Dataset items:
---+---
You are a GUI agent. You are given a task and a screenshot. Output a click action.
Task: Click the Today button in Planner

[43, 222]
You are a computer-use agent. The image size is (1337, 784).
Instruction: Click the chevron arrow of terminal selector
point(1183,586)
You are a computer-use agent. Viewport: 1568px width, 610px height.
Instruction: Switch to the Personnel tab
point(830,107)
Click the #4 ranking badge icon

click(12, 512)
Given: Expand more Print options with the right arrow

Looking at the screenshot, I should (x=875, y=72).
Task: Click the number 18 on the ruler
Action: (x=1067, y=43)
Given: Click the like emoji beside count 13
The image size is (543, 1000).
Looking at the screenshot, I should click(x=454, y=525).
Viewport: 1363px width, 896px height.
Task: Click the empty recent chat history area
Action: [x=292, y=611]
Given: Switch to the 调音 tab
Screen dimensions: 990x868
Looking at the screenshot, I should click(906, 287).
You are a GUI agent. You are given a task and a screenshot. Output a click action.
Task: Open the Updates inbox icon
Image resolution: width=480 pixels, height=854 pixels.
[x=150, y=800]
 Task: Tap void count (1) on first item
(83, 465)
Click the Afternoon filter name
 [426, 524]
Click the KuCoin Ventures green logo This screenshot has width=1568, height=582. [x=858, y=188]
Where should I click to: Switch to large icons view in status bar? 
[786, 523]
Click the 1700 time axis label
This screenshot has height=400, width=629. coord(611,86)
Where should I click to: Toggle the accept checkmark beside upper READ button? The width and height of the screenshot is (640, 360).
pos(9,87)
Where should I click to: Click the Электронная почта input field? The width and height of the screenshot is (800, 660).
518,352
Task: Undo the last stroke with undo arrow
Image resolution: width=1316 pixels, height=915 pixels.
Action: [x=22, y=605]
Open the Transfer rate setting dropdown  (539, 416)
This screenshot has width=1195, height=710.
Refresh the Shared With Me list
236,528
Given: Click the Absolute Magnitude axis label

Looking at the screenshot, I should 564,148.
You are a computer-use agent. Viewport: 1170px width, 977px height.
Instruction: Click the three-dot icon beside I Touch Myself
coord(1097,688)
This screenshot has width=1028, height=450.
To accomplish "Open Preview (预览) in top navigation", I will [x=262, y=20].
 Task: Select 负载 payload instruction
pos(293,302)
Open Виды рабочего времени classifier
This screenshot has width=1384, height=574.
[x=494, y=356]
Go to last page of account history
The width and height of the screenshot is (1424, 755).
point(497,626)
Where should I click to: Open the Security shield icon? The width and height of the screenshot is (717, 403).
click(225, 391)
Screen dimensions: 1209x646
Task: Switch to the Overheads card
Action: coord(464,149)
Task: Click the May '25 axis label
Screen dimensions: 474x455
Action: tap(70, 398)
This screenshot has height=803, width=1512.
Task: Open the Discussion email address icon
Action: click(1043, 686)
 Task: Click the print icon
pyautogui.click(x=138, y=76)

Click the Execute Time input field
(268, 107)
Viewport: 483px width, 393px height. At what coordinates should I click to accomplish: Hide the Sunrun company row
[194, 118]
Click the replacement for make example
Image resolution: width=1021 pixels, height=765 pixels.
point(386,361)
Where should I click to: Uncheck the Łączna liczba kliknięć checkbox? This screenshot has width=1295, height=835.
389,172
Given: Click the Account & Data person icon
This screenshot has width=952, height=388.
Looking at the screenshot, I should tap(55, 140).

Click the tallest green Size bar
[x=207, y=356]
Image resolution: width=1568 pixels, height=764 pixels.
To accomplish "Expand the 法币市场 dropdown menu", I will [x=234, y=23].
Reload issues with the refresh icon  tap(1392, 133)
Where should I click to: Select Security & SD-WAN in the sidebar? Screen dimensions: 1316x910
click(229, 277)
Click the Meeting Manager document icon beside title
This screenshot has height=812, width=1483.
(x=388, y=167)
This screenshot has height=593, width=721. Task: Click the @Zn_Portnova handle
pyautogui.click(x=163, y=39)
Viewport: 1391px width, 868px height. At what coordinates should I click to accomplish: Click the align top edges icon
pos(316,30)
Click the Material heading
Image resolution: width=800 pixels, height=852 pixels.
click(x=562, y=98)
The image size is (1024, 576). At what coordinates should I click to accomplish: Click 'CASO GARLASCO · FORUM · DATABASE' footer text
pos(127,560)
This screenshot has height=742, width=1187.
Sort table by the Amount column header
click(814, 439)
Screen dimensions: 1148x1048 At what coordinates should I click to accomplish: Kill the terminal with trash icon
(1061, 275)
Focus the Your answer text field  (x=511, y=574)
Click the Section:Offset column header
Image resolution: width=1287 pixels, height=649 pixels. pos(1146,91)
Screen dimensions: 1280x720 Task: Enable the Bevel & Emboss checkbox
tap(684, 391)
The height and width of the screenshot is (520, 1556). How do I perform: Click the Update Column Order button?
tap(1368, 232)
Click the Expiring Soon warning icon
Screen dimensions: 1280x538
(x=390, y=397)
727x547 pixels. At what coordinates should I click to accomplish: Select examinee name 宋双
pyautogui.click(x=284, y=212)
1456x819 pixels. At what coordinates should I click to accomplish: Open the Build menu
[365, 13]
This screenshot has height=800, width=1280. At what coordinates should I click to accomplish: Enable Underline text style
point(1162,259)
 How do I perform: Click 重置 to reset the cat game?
---+---
- Task details -
Reproduce every line above containing "dropdown".

- Task solution -
Open the Transfer rate setting dropdown  (539, 416)
To accomplish "Expand the 法币市场 dropdown menu", I will [x=234, y=23].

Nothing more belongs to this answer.